• **Texto proporcionado**

Los rostros que veo en el Mohegan Park no me revelan sus historias, son inexpresivos.

Camino, no tengo nada preconcebido en mi mente. Cuando camino, sin querer, como si los árboles y la temperatura conspiraran, me adentro en otro mundo que está dentro de mí. Es como si la naturaleza me despertara el subconsciente, me revelara historias y mis vivencias del barrio Buenaventura de Carolina, pero las historias no son copias fotostáticas de la realidad, son historias deformadas por la memoria y por el tiempo, son como imágenes impresionistas que se confunden con el surrealismo y con el cubismo que son como leitmotiv que sugieren crear una ficción que se adentre en un universo cósmico que se desprende de las referencias y de las autorreferencias también. Durante el recorrido en el parque, percibo el cantar de los pájaros, escucho las fuentes de agua, siento el aire, siento mi respiración y las palpitaciones de mi corazón. Estar en contacto con la naturaleza nos sensibiliza, nos aflora la poesía y nos libera de los problemas. Caminando vienen recuerdos de mi niñez. En una de esas caminatas, recordé que mi madre y yo llegamos de Nueva York en 1960. Pero cuando salimos del aeropuerto, fuimos a la casa de mi abuelo en el barrio Santa Rosa de Guaynabo. No olvido que resbalé y me ensucié el traje negro. Nos abrió la puerta Gloria, la esposa de mi tío Pedro Juan. Mis primos, recién despertados, miraban mi sombrero de El Zorro. Mi abuelo Juan fumaba un tabaco, nos miraba y sonreía. Era la primera vez que los veía, parecía que me encontraba en un lugar extraño y no comprendía lo que sucedía a mi alrededor. Luego de la casa de mi abuelo fuimos a la casa de mi abuela Tiní ubicada en el barrio también. La casa era baja y el techo era de zinc. El cantar de los pájaros del Mohegan Park me recordó las mañanas en la casa de mi abuela con todas las gallinas y los gallos. La armonía de esos pájaros ocultos en los árboles me recordó la armonía musical de la salsa de los 70. También me recordó cuando se despertaban mis tíos en la madrugada, desayunaban café negro con pan, buscaban la ropa que querían ponerse, parecían locos que querían que no los venciera el tiempo, salían de prisa a la parada de guagua y los dejara en la desaparecida cuatro calles para luego tomar otra guagua que los llevara a Río Piedras.

[Material almacenado]
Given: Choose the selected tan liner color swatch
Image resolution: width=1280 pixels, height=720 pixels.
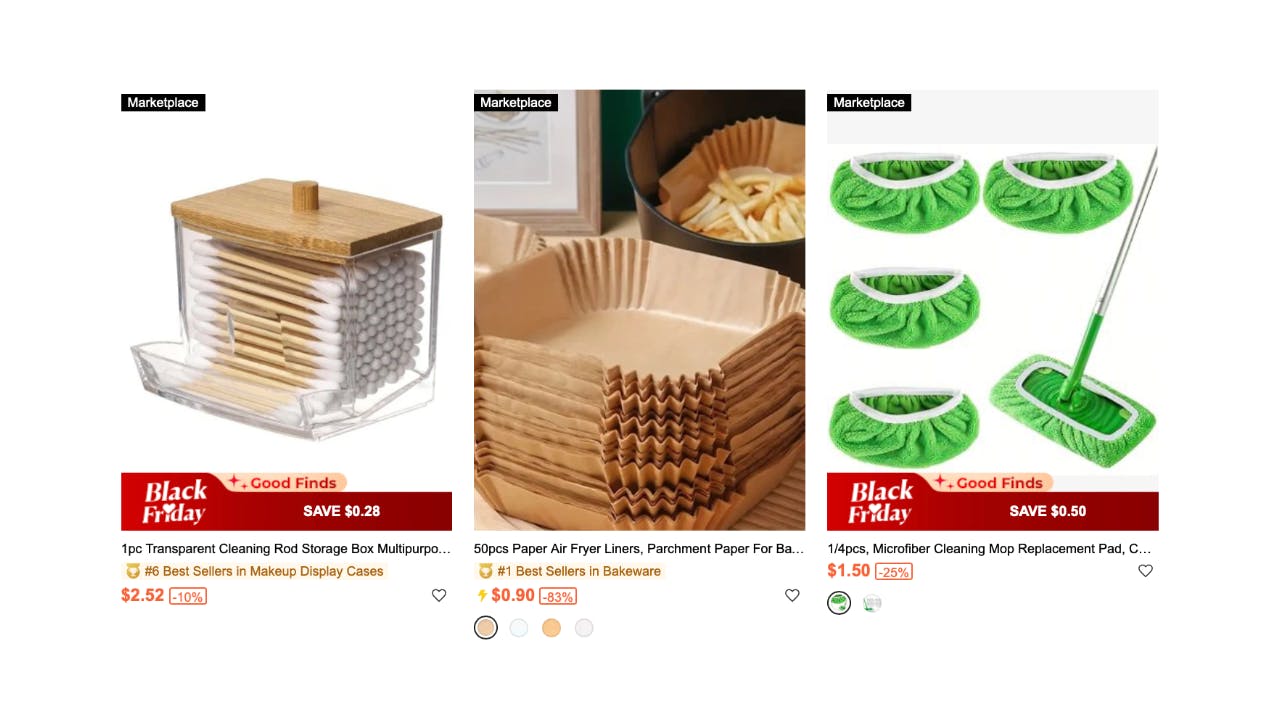Looking at the screenshot, I should pos(485,627).
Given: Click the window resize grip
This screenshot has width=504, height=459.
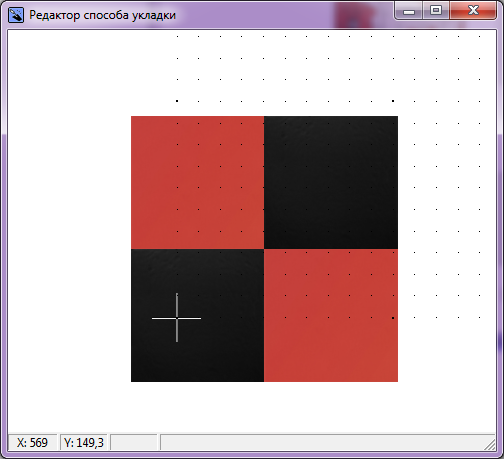Looking at the screenshot, I should tap(490, 445).
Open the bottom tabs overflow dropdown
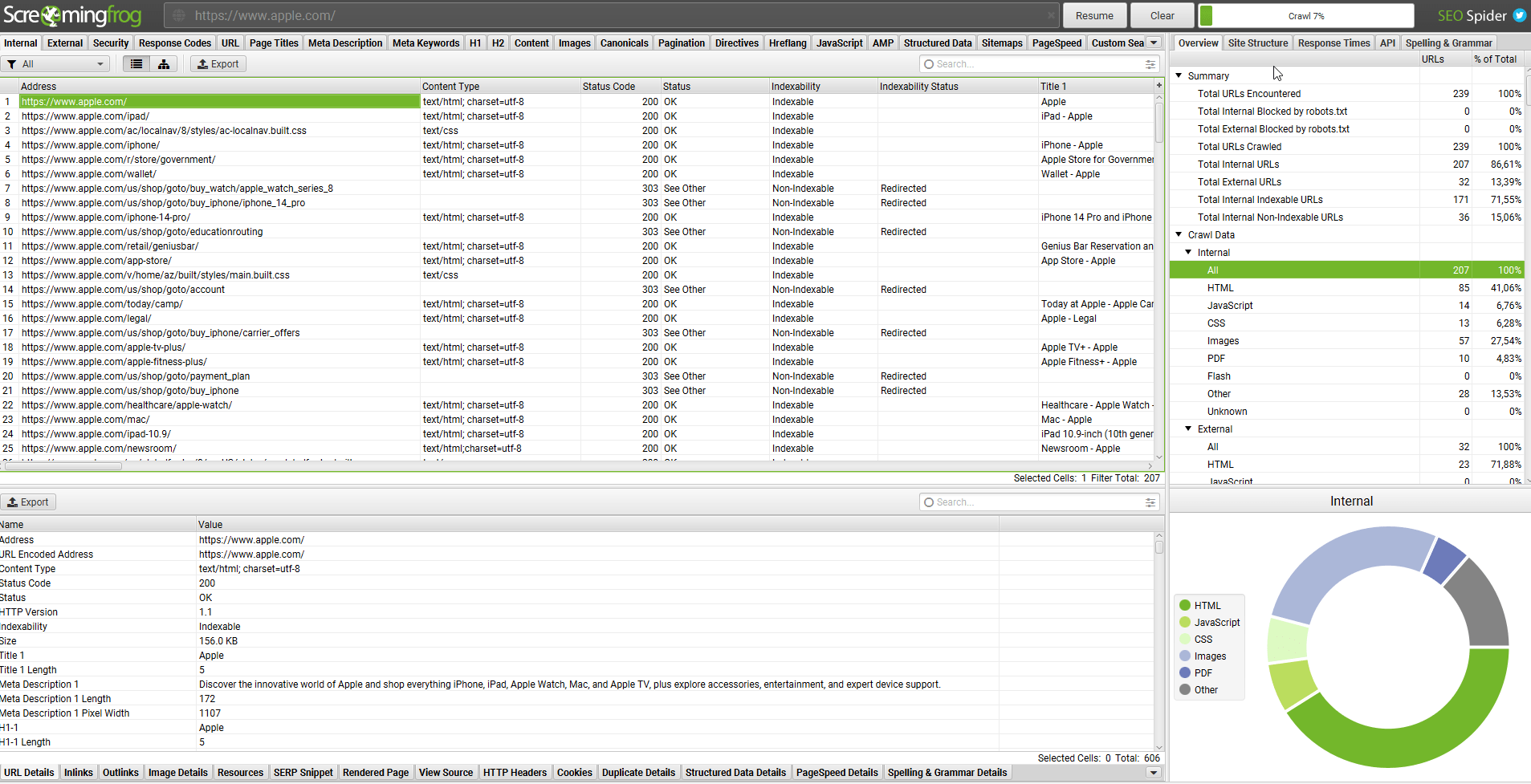The width and height of the screenshot is (1531, 784). (x=1154, y=773)
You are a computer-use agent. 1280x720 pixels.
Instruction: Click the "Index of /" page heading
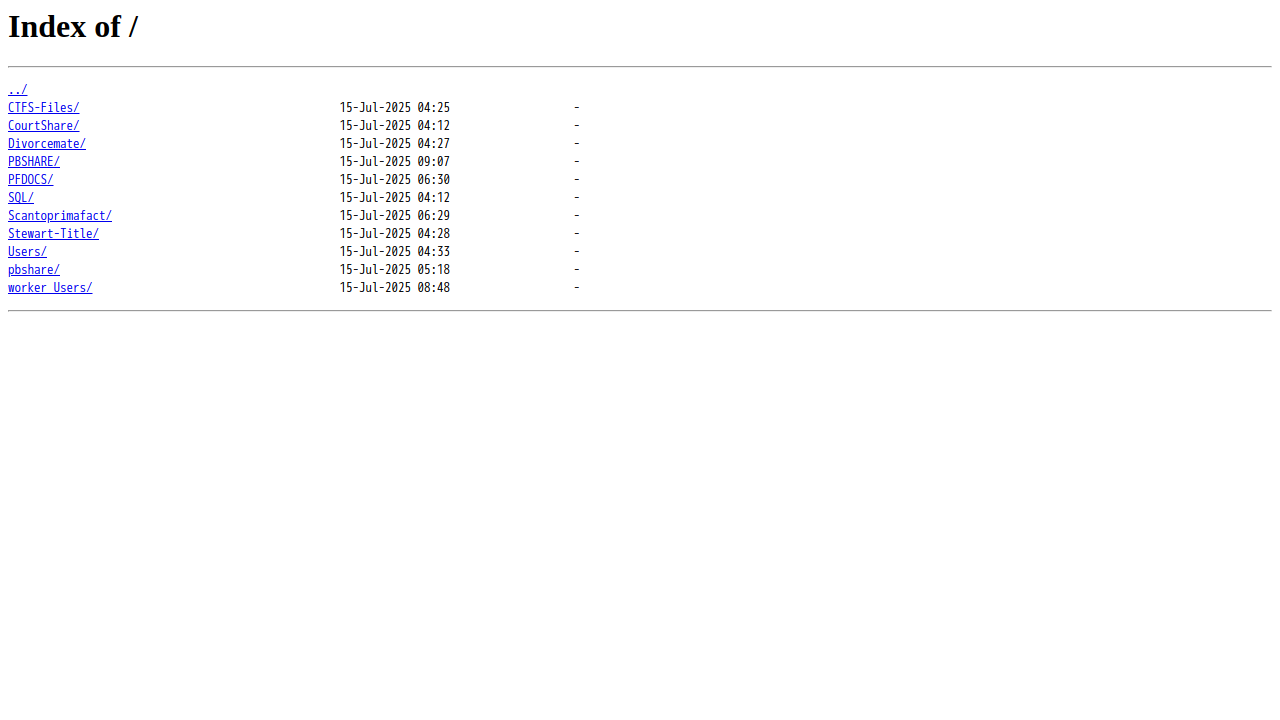[x=73, y=27]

• **Ejercicio 1**
En el relato sobre las caminatas por el Mohegan Park, ¿de qué material era el techo de la casa de la abuela Tiní?
• **Ejercicio 2**
Prosigue el relato sobre las caminatas por el Mohegan Park a partir de su última oración.

• **Espacio de respuesta 1**
De zinc.

• **Espacio de respuesta 2**
Otro recuerdo que he vivido en mi caminata es que pienso en los rostros de la gente que hace el trayecto y pienso en la gente que veía en Plaza Las Américas cuando iba todos los días a esperar a Orlando para irnos a trabajar a la Escuela de Bellas Artes de Arecibo. Cuando veía esos rostros se me revelaran historias de sus vidas. Pensaba que era un don, o una intuición que sólo se revelaba en los centros comerciales, en las paradas de guagua, en las escuelas, en las plazas de los pueblos. En aquellos momentos, sentía una poesía honda y profunda que me hablaba, que me dictaba, pero una vez que salía del lugar desaparecía, se escondía, como si no quisiera que la escribiera como literatura. A finales de los 80 estaba acostado en mi cama y escuché unas voces que me dictaron unos versos que sólo podía repetir en voz alta, y una vez que dejé de escuchar esas voces, no pude recordarlos. Es como si estuviera condenado a percibirlos, pero no a escribirlos. Los rostros que veo en el Mohegan Park no me revelan sus historias, son inexpresivos, como si estuvieran muertos, ¿por qué?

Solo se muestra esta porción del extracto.